## [PROBLEM REQUIREMENTS]
Once the line with "Image resolution: width=1080" is found, repeat it and all later lines exactly through the end of the listing below, with the pictures left out.

## [RECORD EXCERPTS]
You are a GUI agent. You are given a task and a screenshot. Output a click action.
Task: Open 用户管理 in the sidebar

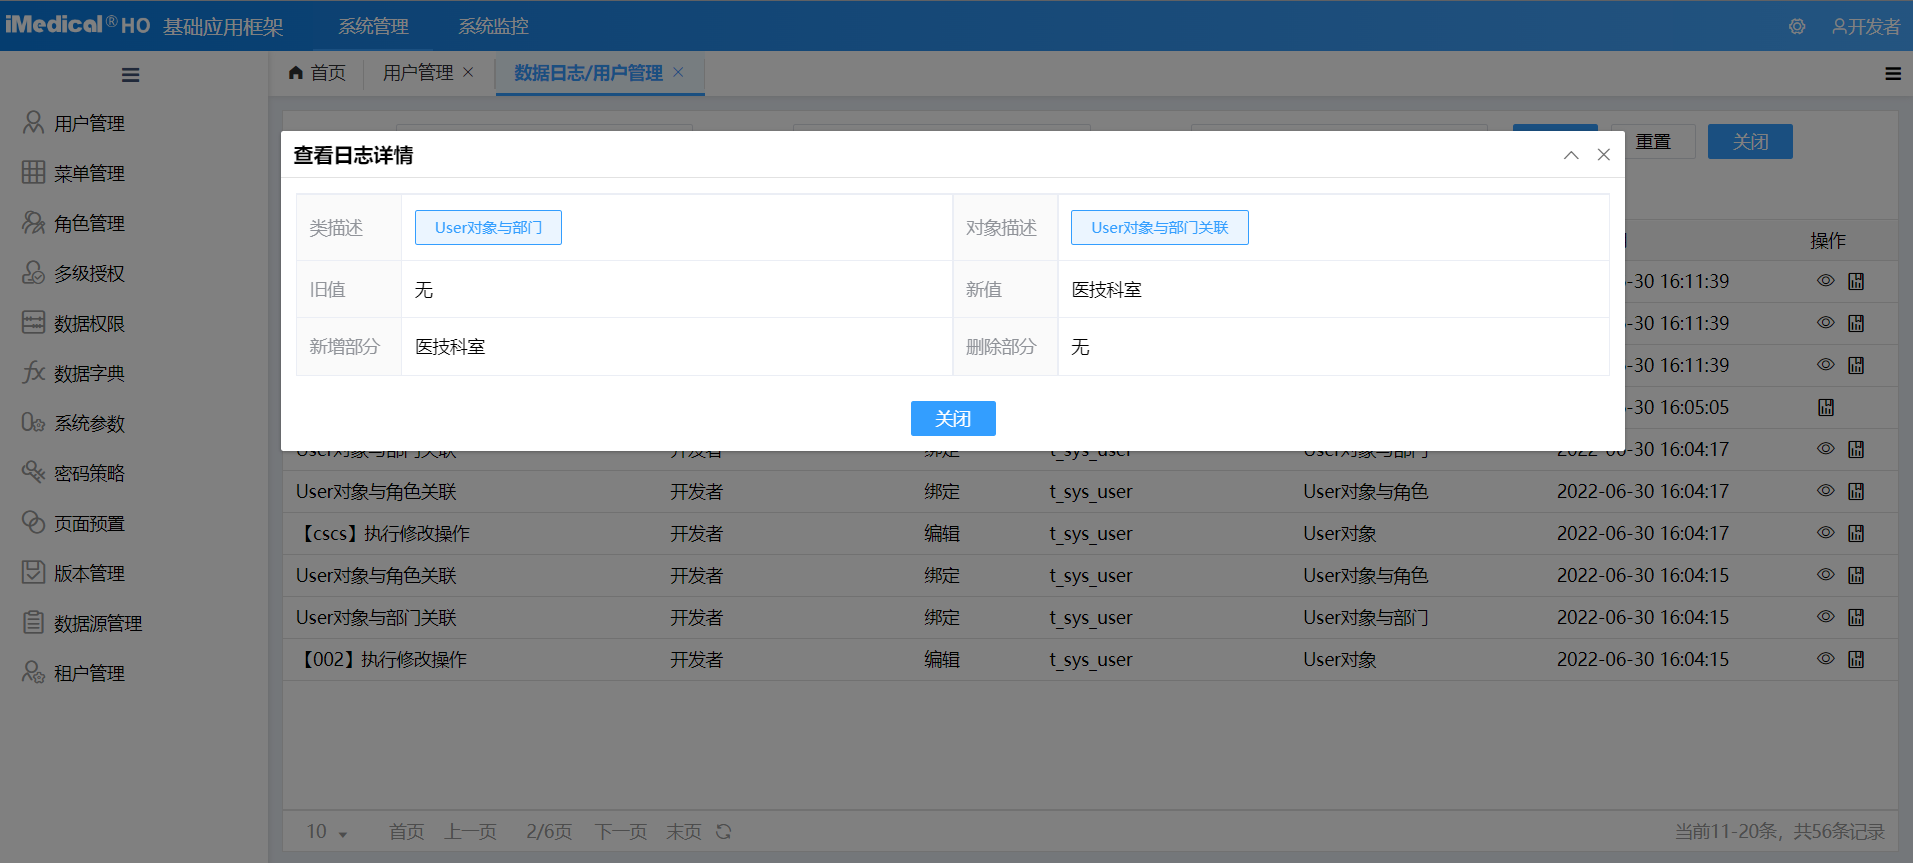coord(88,123)
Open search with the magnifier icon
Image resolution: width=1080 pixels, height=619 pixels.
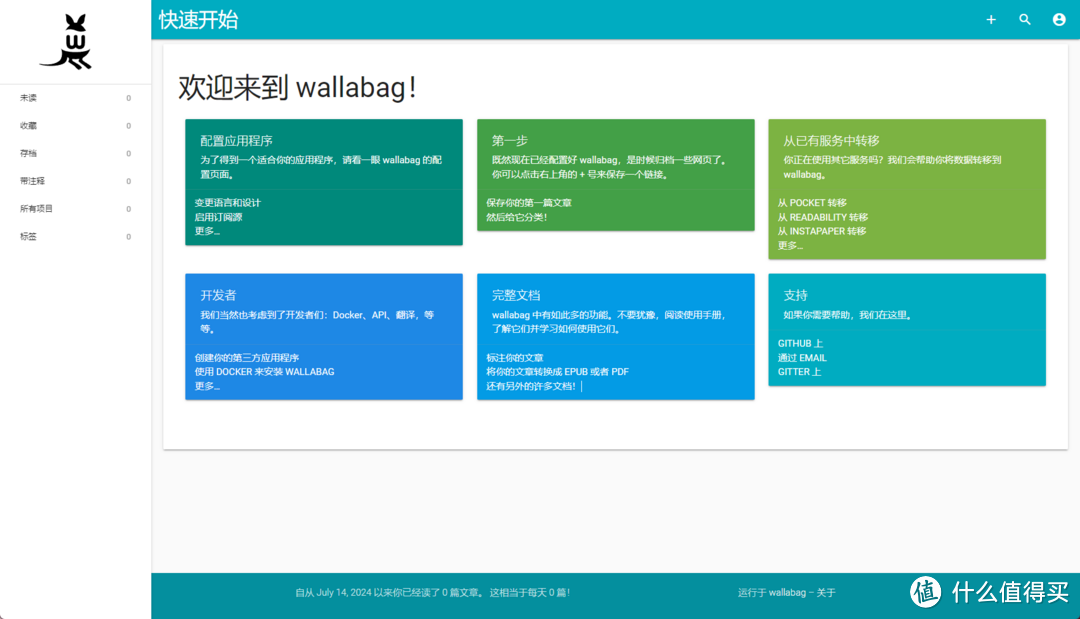coord(1025,20)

## [TASK RESULT]
Image resolution: width=1080 pixels, height=619 pixels.
coord(1025,20)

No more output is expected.